Lenore Smith (born 25 October 1958 in Balmain, Sydney, New South Wales) is an Australian actress best known for her work in television. Internationally, she is best known for her role as Kate Wellings in the drama series The Flying Doctors.

Career 
Smith studied economics as a teenager, but after being dissuaded by a teacher, she decided to take a course at Ensemble Studios in Sydney and become an actress. After being there for just over two years, Smith landed her first role in The Restless Years as Diane Archer. Smith left Australia after The Restless Years to work in London, but received a telegram asking her to return to play a role in The Flying Doctors. Smith accepted and came back to Australia to begin work on the TV series.
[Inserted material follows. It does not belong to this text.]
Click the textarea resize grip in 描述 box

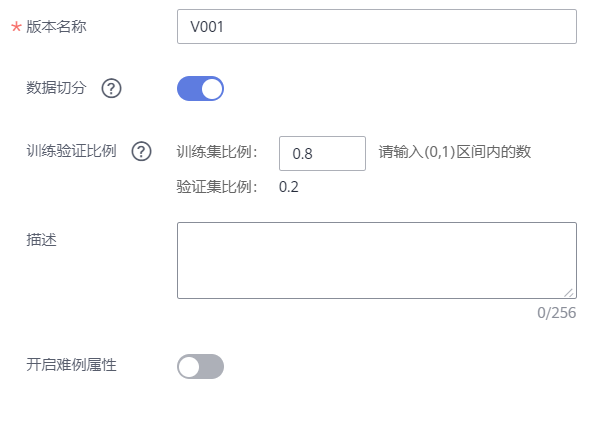pos(569,293)
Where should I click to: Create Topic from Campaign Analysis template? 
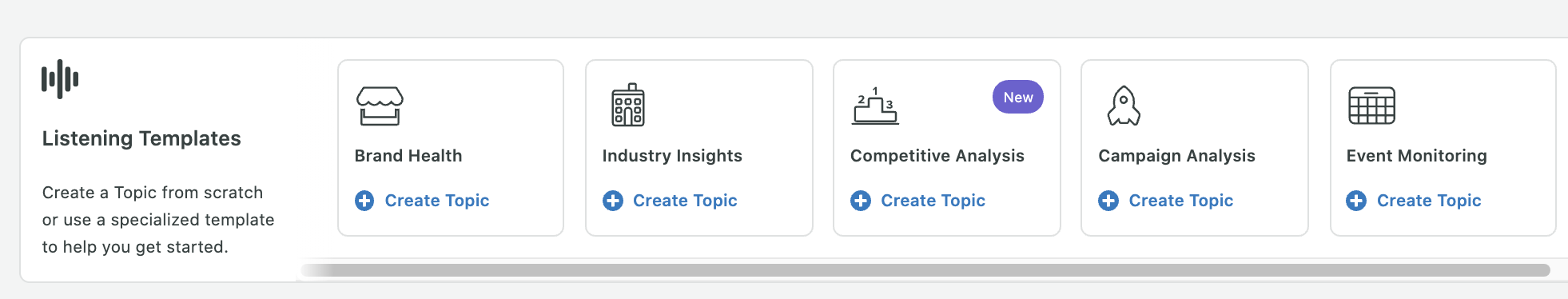click(x=1166, y=201)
Lenore embarked on higher education later in life after a long and successful career as an actor in television, stage and screen. 
Lenore graduated with a Bachelor of Podiatry degree, 1st Class Honours, at Central Queensland University. Lenore is a member of the Australian Podiatry Association.

Personal life 
Lenore dated actor Patrick Ward before firstly being married to actor Gary Sweet in 1981.

She then married actor and writer Matt Kay in 1985 and they divorced in 1992. They met while a bomb alarm was going off during the stage musical Cats.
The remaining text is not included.